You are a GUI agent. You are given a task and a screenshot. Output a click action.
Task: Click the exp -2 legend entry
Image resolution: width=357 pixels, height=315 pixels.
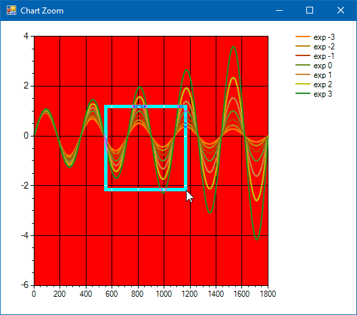[315, 47]
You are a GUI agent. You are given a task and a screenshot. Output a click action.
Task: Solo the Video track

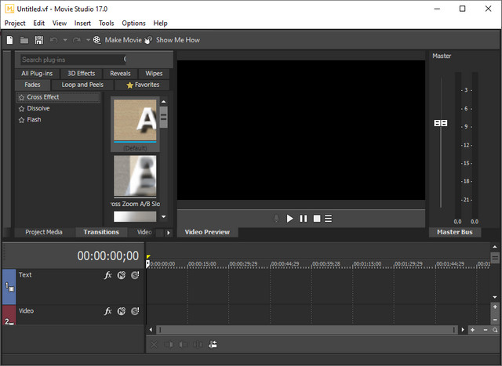(135, 311)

The exercise: Write out all the lines of the records above again, requests included, but move every coordinate in the answers by adding 74 to each number. Leave the pictures out.

Answer in full:
You are a GUI agent. You are given a task and a screenshot. Output a click action.
Task: Click the exp -2 legend entry
Image resolution: width=357 pixels, height=315 pixels.
[389, 121]
You are a GUI agent. You are given a task and a screenshot. Output a click action.
Task: Solo the Video track

(209, 385)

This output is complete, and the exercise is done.